Iran criticised for Human rights abuses

Iranian protesters take to the streets of Tehran to show their opposition to the government

Iranian protesters take to the streets of Tehran to show their opposition to the government

It has been reported by the Iranian Minorities Human Rights Organisation (IMHRO) that a mass grave has been discovered near the city of Ahwaz, in the Iranian province of Khuzestan.

Many are viewing it as final proof that the government has been ‘disappearing’ Khuzestani dissidents.

Reza Washahi, the head of IMHRO, commented: “Many people have been disappeared in predominantly ethnic minority areas and the Iranian government have refused to take responsibility for it. We should never close our eyes on such things.”

This latest discovery implicates two powerful forces within Iran – the Iranian Security Service and the Revolutionary Guard, the regime’s loyal military force – in the covert kidknapping and killing of Iranian citizens.

Iran, a largely Persian country, has been repeatedly accused of disregarding the human rights of its Arab minority, centred in the Khuzestani region.

Similar accusations have been made regarding the regime’s treatment of Kurdish, Baluchi, Turk, Turkmen, Jewish, Christian and Bahá’í minorities.

The four men, who discovered the grave, have since been arrested by the Iranian authorities and transferred to an unknown location.

The Iranian government has stepped up its campaign of repression of dissidents since the disputed election of July 2009.

Ayatollah Khamenei, the unelected Supreme Leader of Iran, is accused of acting in concert with Ahmedinejad, the incumbent, to rig the elections against Mousavi.

The Green Movement, as the followers of Mousavi have come to be known, have been intimidated, assaulted and, it is alleged, killed by the regime.

Recently, two men who were arrested whilst peacefully protesting against the election result last summer were executed for being “enemies of God” and plotting to overthrow the Iranian regime.
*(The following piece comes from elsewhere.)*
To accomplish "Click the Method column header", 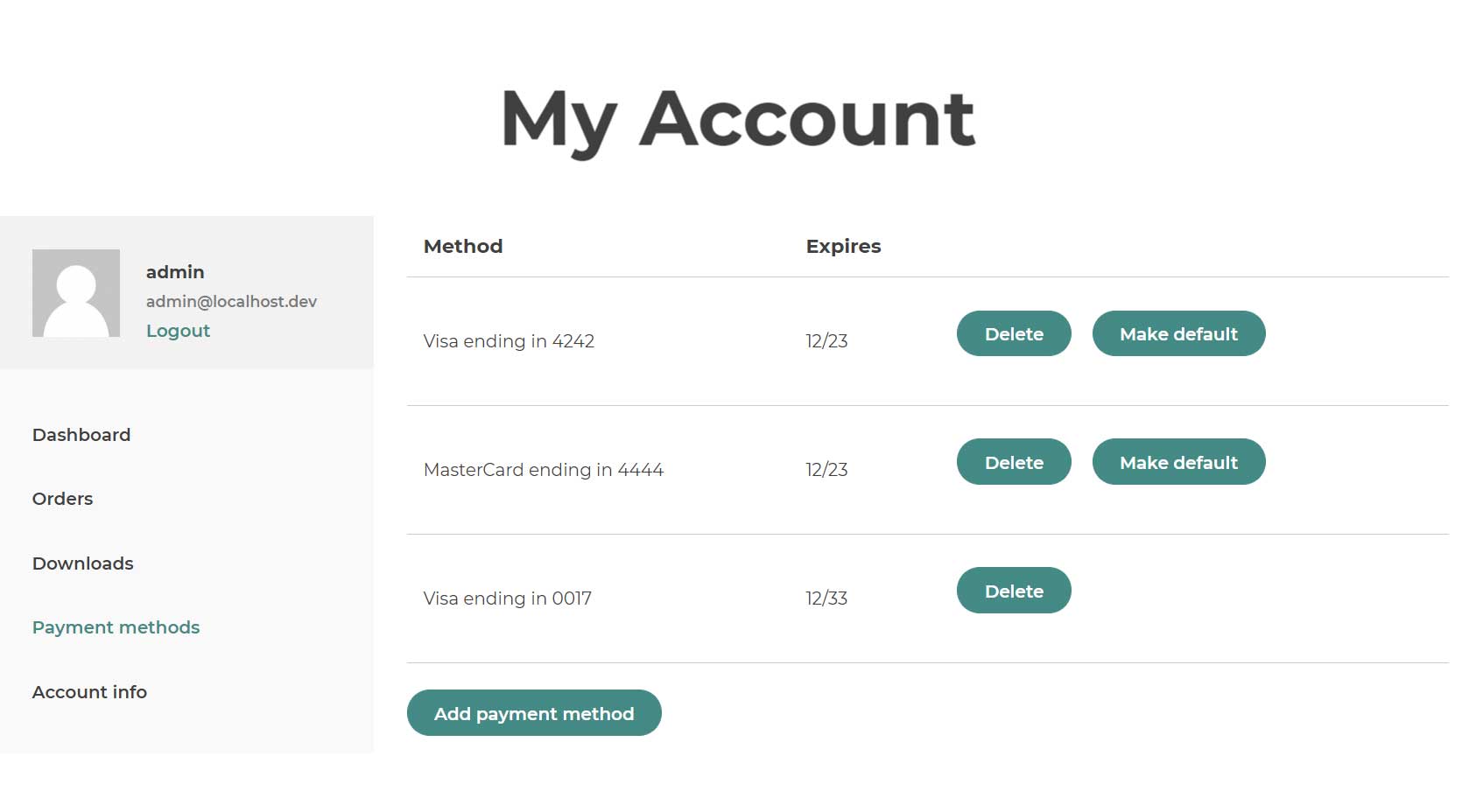I will 463,247.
White House Deputy Press Secretary, Bill Burton, labelled the executions as “a low point in the Islamic Republic’s unjust and ruthless crackdown of peaceful dissent.”
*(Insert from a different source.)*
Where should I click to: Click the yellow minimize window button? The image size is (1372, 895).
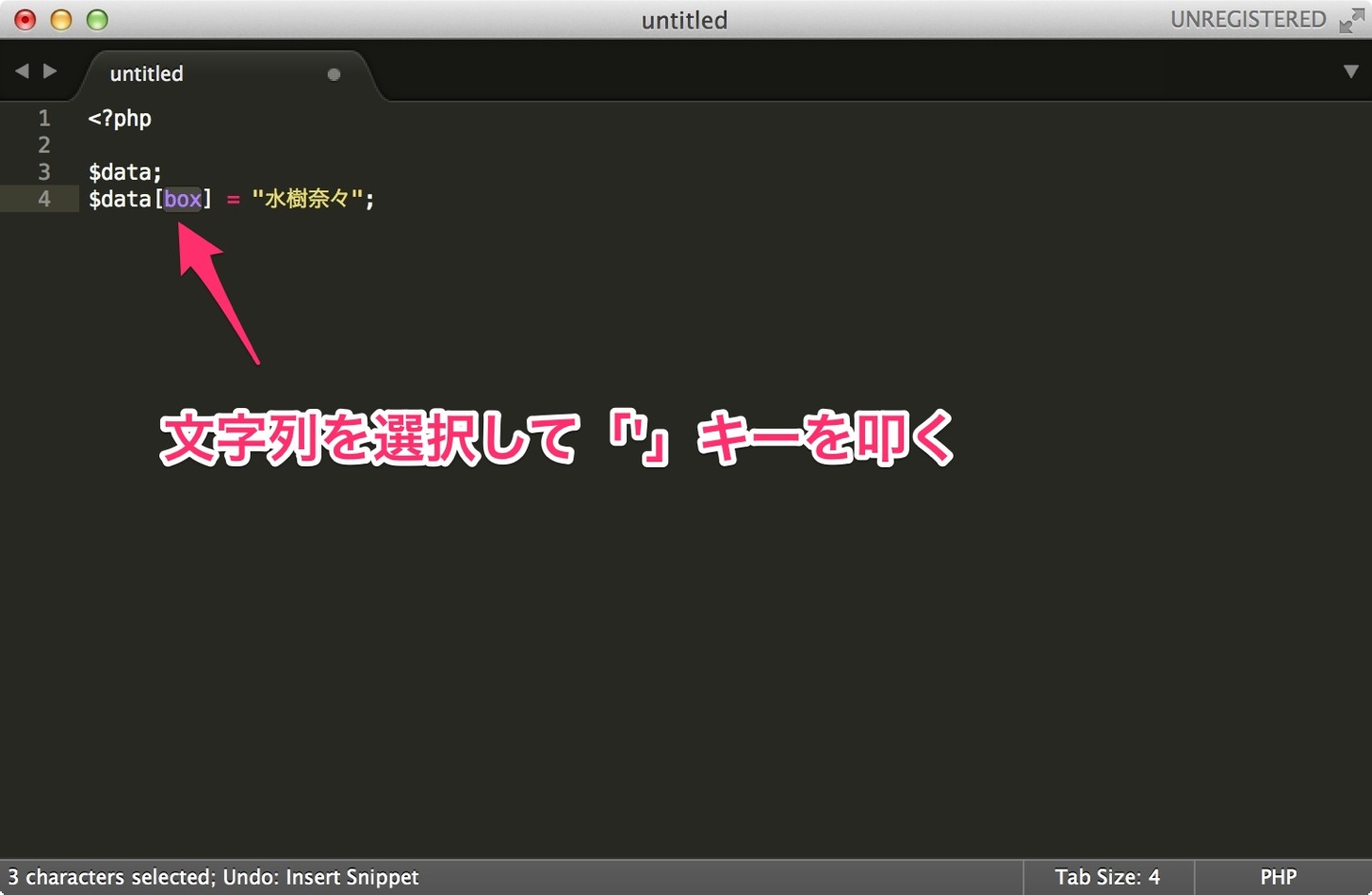coord(61,20)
The recent anniversary of the 1979 Islamic Revolution was marred by scenes of Green Movement protesters being assaulted by baton-wielding members of the Basij militia – a common sight in recent times.

These organisations, have been accused of committing innumerable human rights breaches. These famously conservative and regime-loyal organisations have become so influential that Hilary Clinton, the US Secretary of State, recently claimed that Iran is becoming a “military dictatorship”.

President Ahmedinejad is ex-Revolutionary Guard. He and Ayatollah Khamenei have ensured that over half of Iran’s cabinet are currently made up current senior members or veterans of the Guard.

The Revolutionary Guard were formed in the aftermath of the Islamic Revolution as a counterweight to the standard. armed forces. Ironically, it now seems that they have gained too much power.